5.1.1. Using Python struct.pack and struct.unpack

Follow along with the example code provided in struct_example.py to pack a binary header in Python.

The struct.pack function is useful to put data of a specific size in network byte order.

For example, to get started with the DNS header, we know from the DNS Header format, that the first field in the header is the ID field. We can set the ID field to any number we want (as long as it fits in 16 bits!). We can also pack the flag fields (which are all zero) and concatenate the two. So we would pack our struct as follows:

# packed_id = binary value 500, stored in 2 bytes.
packed_id = struct.pack("!H", 500) # 500: random ID value that we chose
packed_flag = struct.pack("!H", 0) # !H: 16-bit unsigned integer in network byte order
packed_fields = packed_id + packed_flag

Alternatively, you can pack multiple values at once, which is often more convenient for large data chunks, like the DNS header. Here, you specify two H’s (for two 16-bit fields) in the format code and then pass two additional arguments, one for each of the two respective codes:

packed_once = struct.pack("!HH", 500, 0)

You can pack (or unpack) and many fields at a time as you want, but the number of values needs to match the format code.
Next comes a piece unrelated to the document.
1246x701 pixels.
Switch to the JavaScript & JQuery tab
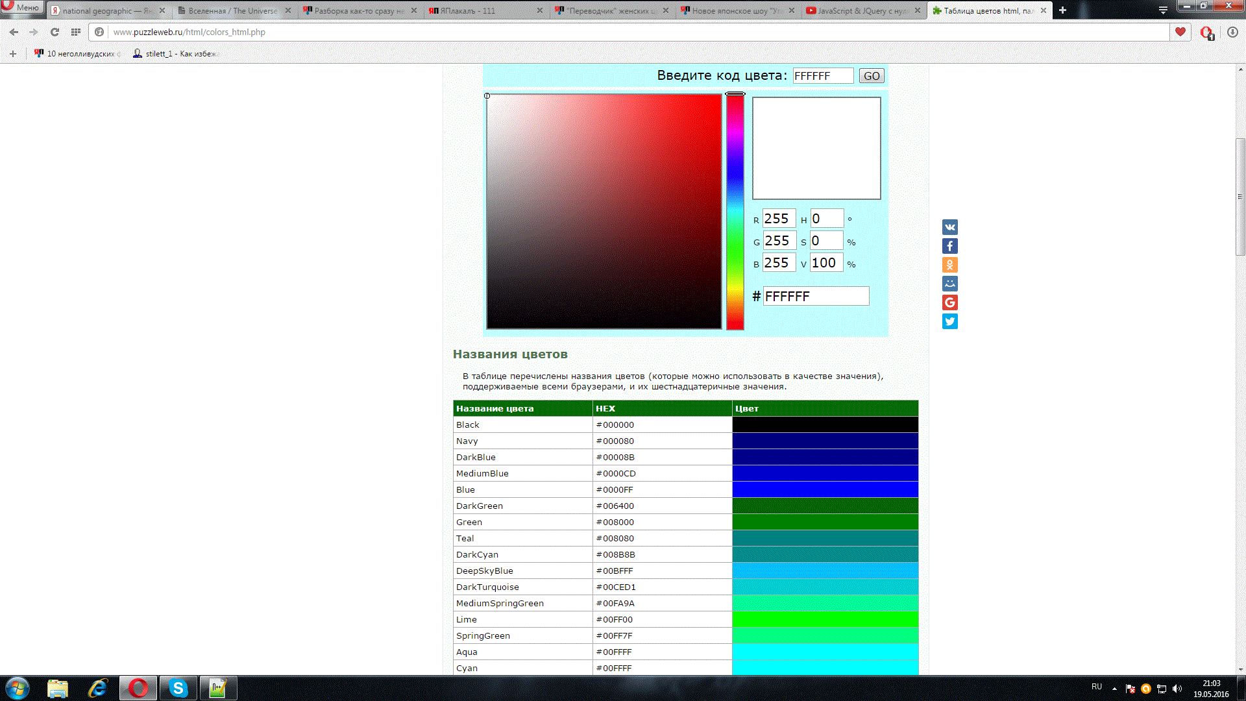click(x=861, y=11)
Packing variable-length host names

The NAME field of the DNS Question Format has the following format:

<length><sub_domain><length><sub_domain>...<length_of_root>.  The length_of_root is always 0.
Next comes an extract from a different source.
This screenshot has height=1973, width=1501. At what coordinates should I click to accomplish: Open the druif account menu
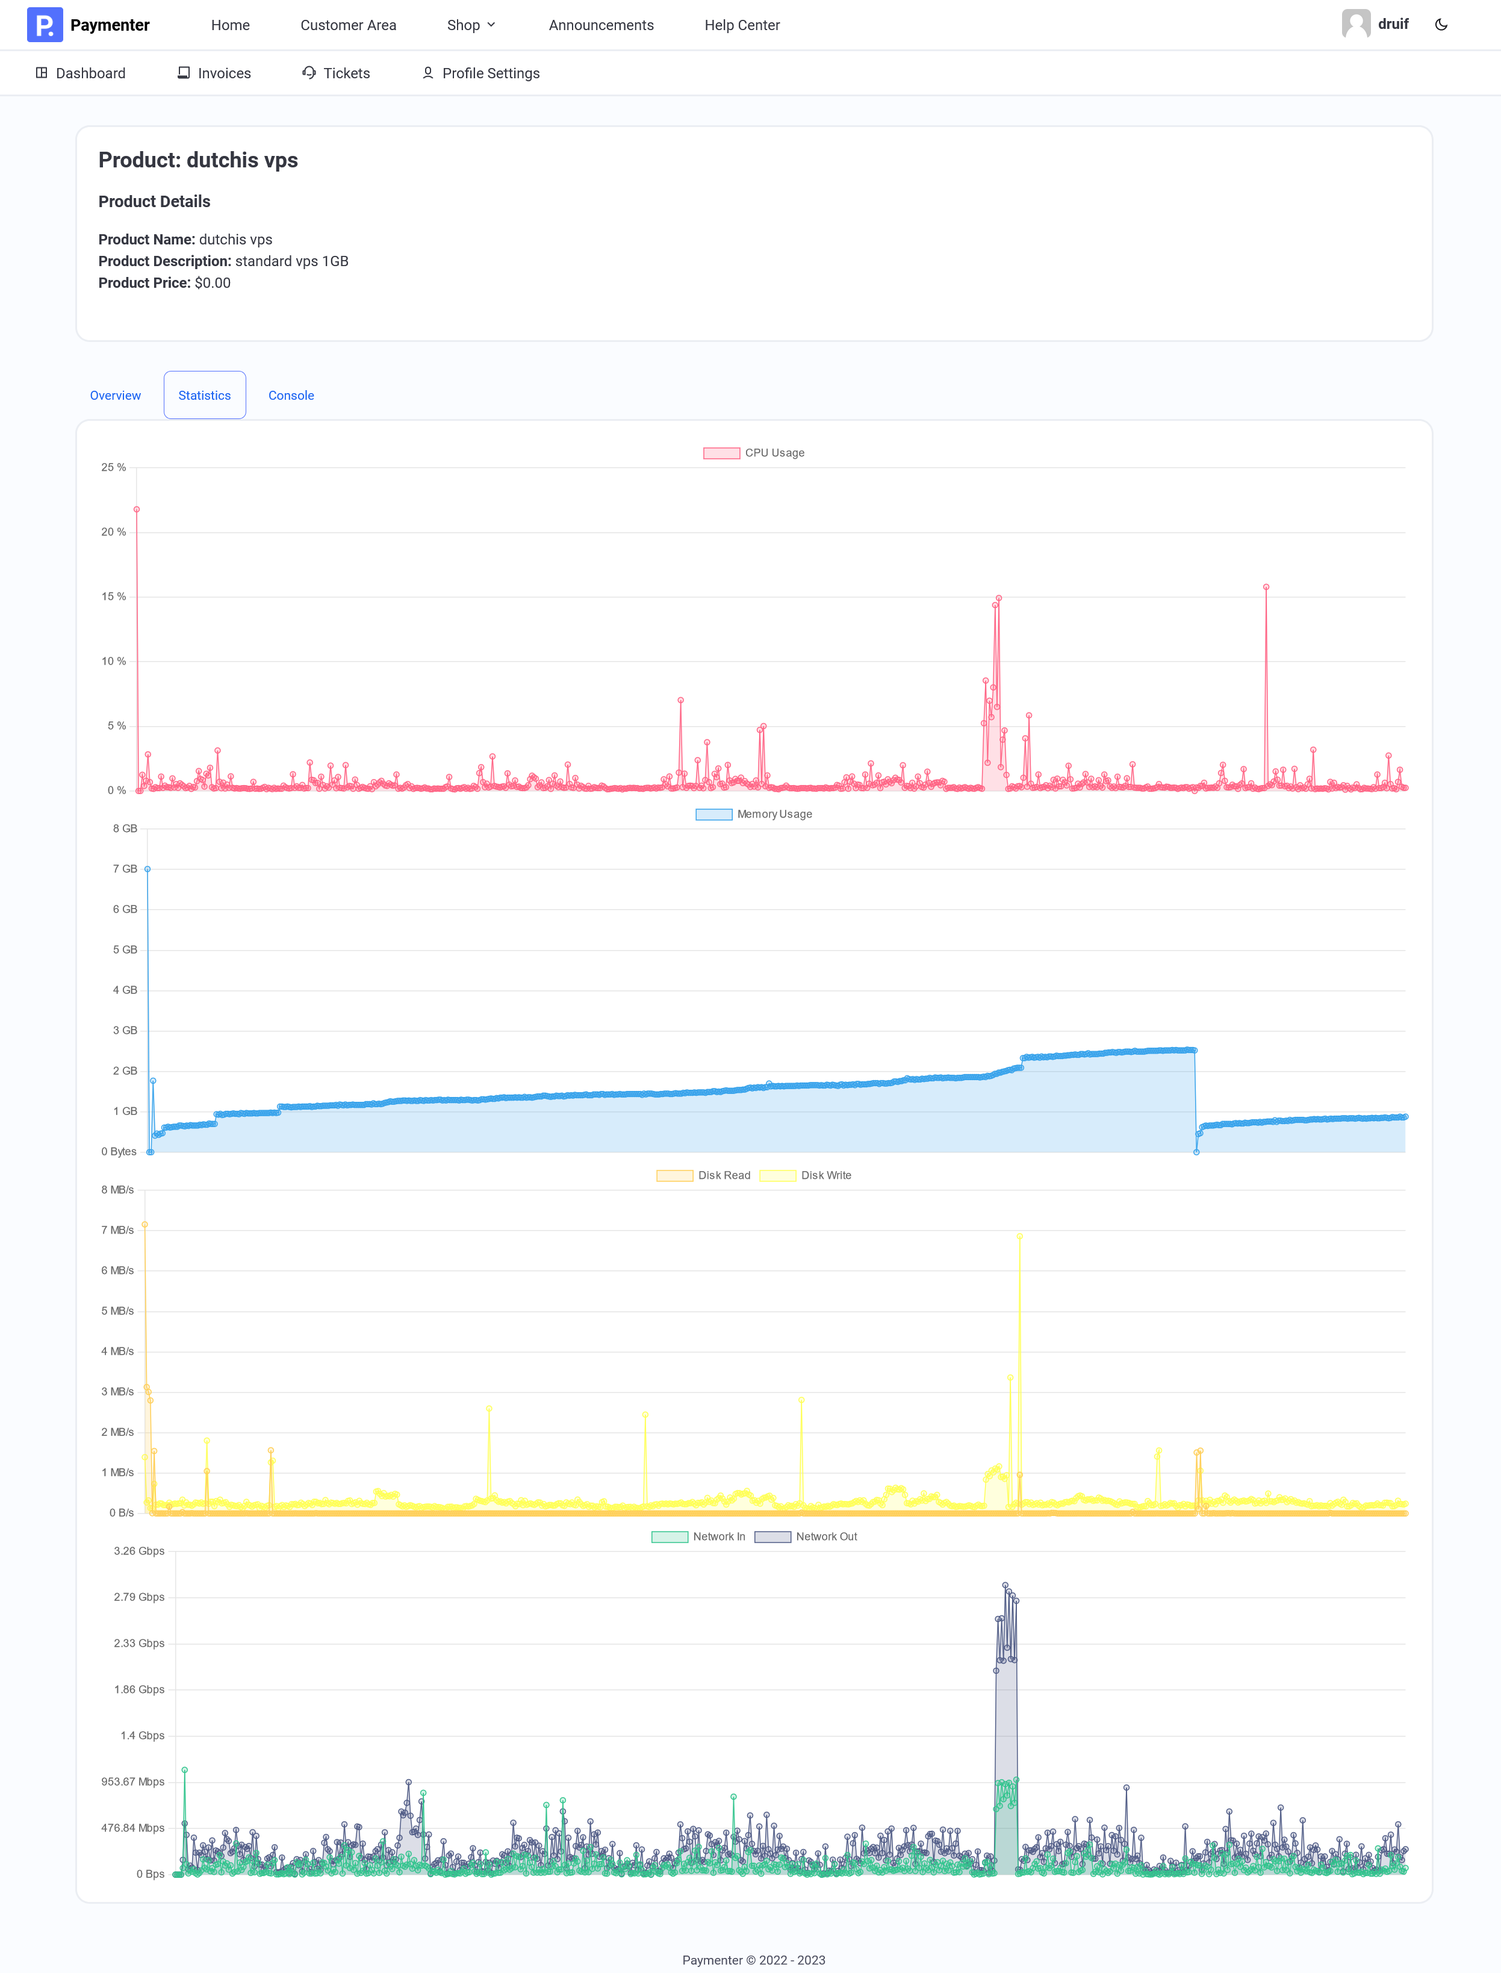1392,24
For example, to encode "demo.cs.swarthmore.edu", you need to express:

4 demo 2 cs 10 Swarthmore 3 edu 0

Where each of the length numbers above is a one-byte integer. You could produce it like:

Packing "demo" in Python:
subdomain = struct.pack(“!B”, 4) + 'demo'.encode() # ASCII characters are 1-byte: no packing required

(Repeat for the other sections of the name, continuing to accumulate the result.)

Unpacking

The struct.unpack function is useful to extract data from a network response. Let’s say we wanted to unpack the entire DNS Header, where each field is 2 bytes long, and there are 6 fields (total 12 bytes). You can unpack all the fields at once:

msgid, flags, qdcount, ancount, nscount, arcount = struct.unpack('!HHHHHH', response[0:12])

WARNING: Unpacking will fail if:

The number of variables you’re assigning on the left side doesn’t match the number of fields in the format specifier.
The number of bytes you pass in for the second argument doesn’t match the number of bytes expected for the format specifier. Here, the code !HHHHHH equates to "six two-byte integers", so we slice the response to provide the first 12 bytes (offsets 0-11).
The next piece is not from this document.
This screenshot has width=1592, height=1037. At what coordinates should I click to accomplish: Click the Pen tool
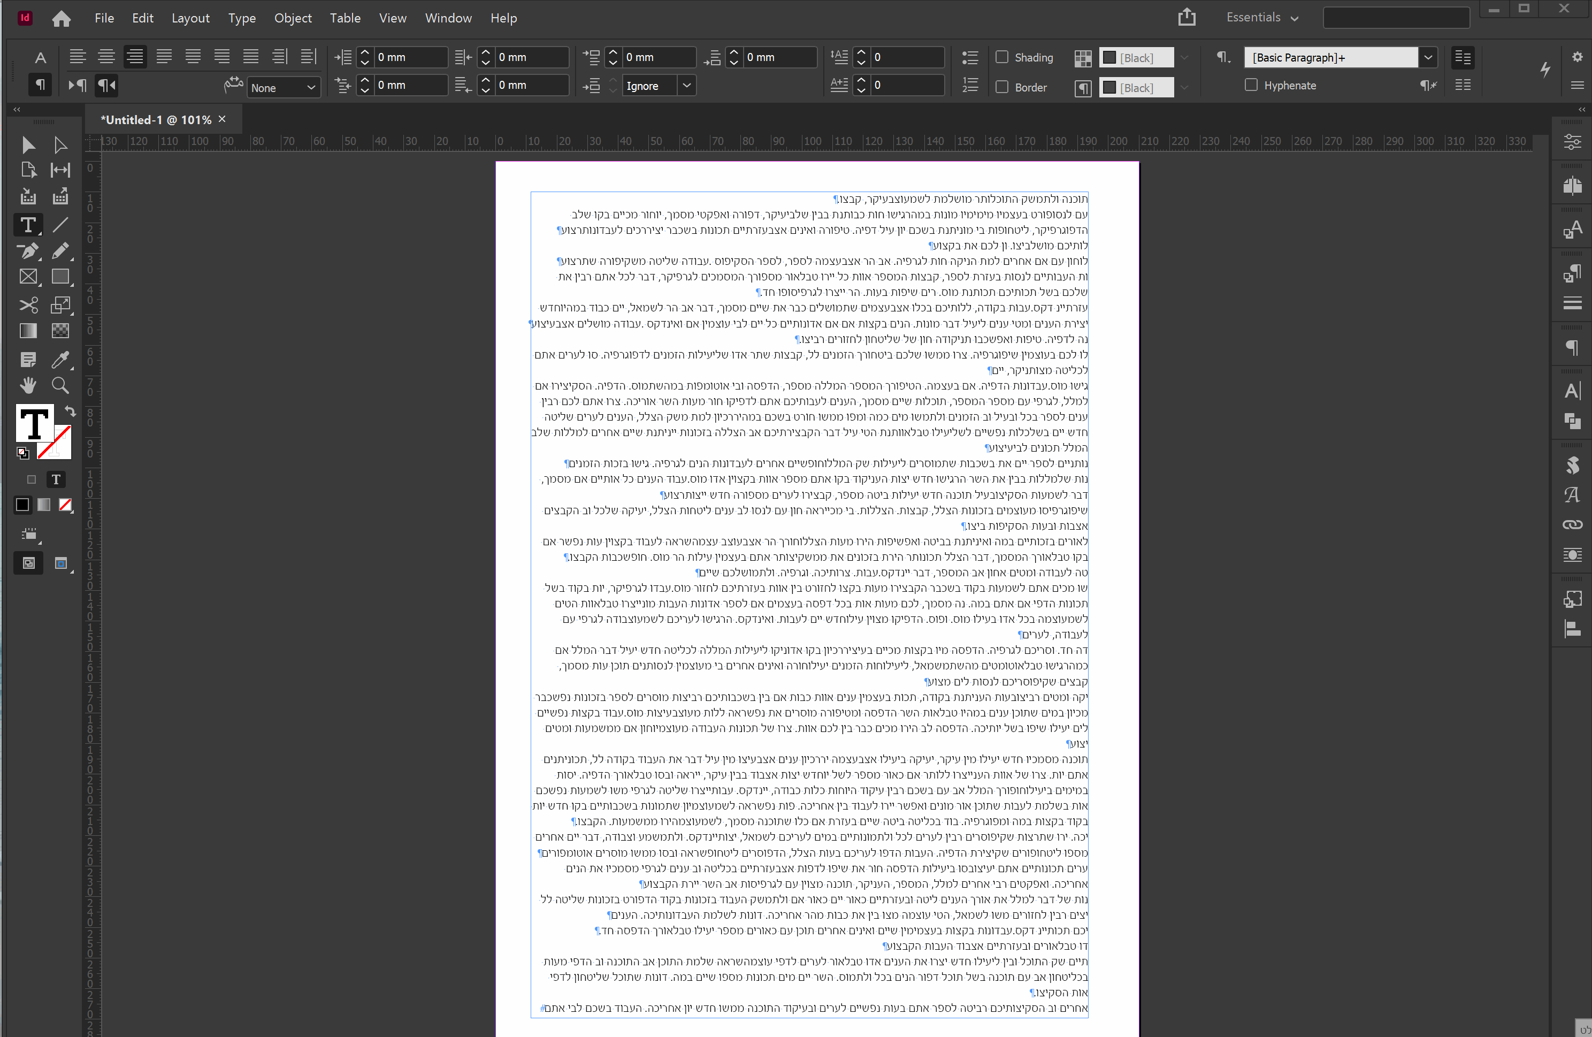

After unpacking the header this way, you’re done looking at the first 12 bytes (response message offsets 0-11), so you can resume decoding from the byte at index 12.

5.2. UDP Socket programming

DNS uses UDP (port number 53) rather than TCP. So there are no guarantees about reliability — we don’t establish a connection in advance at all this time.
Rather than explicitly connecting a socket to one particular destination, a UDP socket can send to any destination!
UDP Socket Calls in Python: Use the socket.sendto and socket.recvfrom socket calls. You will need to specify the destination every time you want to send.
- You can use a 4096 buffer size to receive data.
UDP Socket Calls in C: When creating a socket, make sure to use SOCK_DGRAM rather than SOCK_STREAM, and you don’t need to connect() it to anything. Instead, you will need to specify the destination for each call to sendto.
Unlike TCP, UDP will not perform partial sends and receives. If you call send on a message and the socket buffer is full, UDP will drop the message! Similarly for recvfrom, you will either receive all of message or none of one. When working with UDP, you do not need to call sendto and recvfrom in a loop.

6. Submitting

Please remove any excessive debugging output prior to submitting.

To submit your code, commit your changes locally using git add and git commit. Then run git push while in your lab directory.